In both lawsuits, liberal groups have based their challenges in part on the high court’s decision in Bush v. Gore that ended the Florida recount in the 2000 presidential election.
“I think the court would rather not have to decide anything related to the election if it can avoid it. But once these cases come, then the court has to deal with them. They raise some difficult legal questions as well as some sensitive political ones,” Hasen said. “The court may well get through another election without having to tell us what Bush v. Gore means, but it’s a very real possibility now, in a way that it wasn’t before these cases were on their way to the court.”
The dispute over Ohio’s early voting rules began last summer when Gov. John Kasich (R) signed a measure passed by the Republican-controlled legislature that ended early voting on the Friday before Election Day. After legislative maneuvering and an attempt to repeal that law by referendum, the state was left with conflicting statutes. One ends the early voting period on Friday, while another allows members of the military to continue voting until Election Day.

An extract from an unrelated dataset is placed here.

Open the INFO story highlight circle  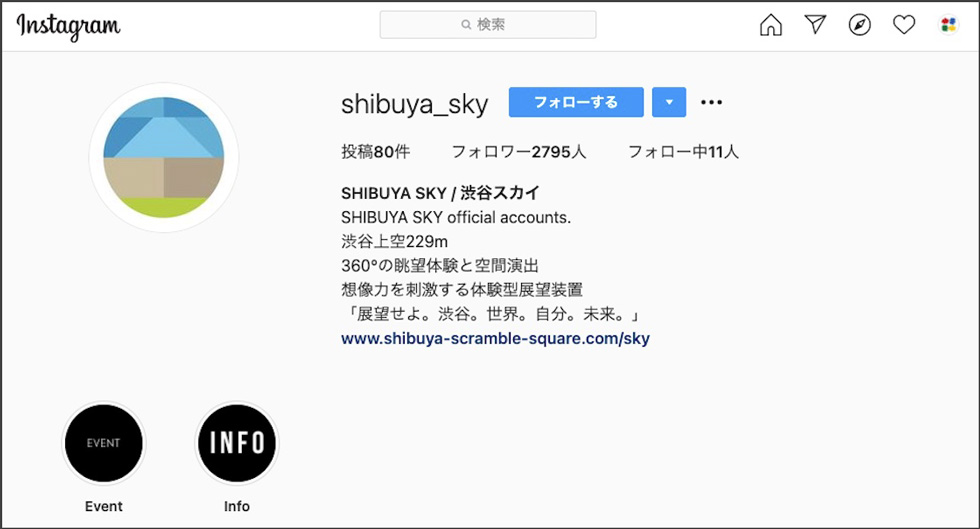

Husted stepped in to mitigate the confusion. He issued a directive to the state’s 88 counties that interpreted state law as setting a deadline of 6 p.m. Friday for nonmilitary voters but allowing county election boards to decide whether to remain open over the weekend before Election Day to accept in-person ballots from military and overseas voters.
The Obama campaign sued the state, arguing that it is unconstitutional to treat military and nonmilitary voters differently. A federal trial court agreed and in August stopped the changes in Ohio’s early voting window from taking effect. The Sixth Circuit last week concurred, paving the way for Ohio’s appeal that the Supreme Court lift the prohibition on changing the rules until the state can present its case.
In the provisional ballot case, the SEIU complained that the Ohio Supreme Court “adopted the most strict possible interpretation” of a statute “requiring the rejection of all wrong-precinct provisional ballots without exception, even where the County Board of Election knows that poll worker error led to the voter being provided with the wrong ballot.”
Ohioans cast 200,000 provisional ballots in the 2008 elections, and 40,000 were tossed out, according to the union’s complaint. The state increasingly uses polling locations that serve voters from more than one precinct.
A federal trial court judge ordered Ohio officials to count ballots cast in the wrong precinct unless specific criteria are met. The state asked the Sixth Circuit to review that decision, and the appellate court heard oral arguments last week. A decision is expected shortly.
Hasen said that in the decade since Bush v. Gore “scholars have been puzzling” over a passage in the high court’s ruling that is relevant to both Ohio cases.
“Having once granted the right to vote on equal terms, the State may not, by later arbitrary and disparate treatment, value one person’s right to vote over that of another,” the court’s majority wrote in its rationale for ending the Florida recount.
“Both of these cases raise the question of when you can treat similarly situated voters differently. In the early-voting case, the question is the distinction between military and nonmilitary voters. In the provisional ballot case, it’s voters who did nothing wrong who happen to encounter an incompetent poll worker and voters who did not.”
Either case would provide an opportunity for the Supreme Court to further explain its thinking in Bush v. Gore, Hasen said.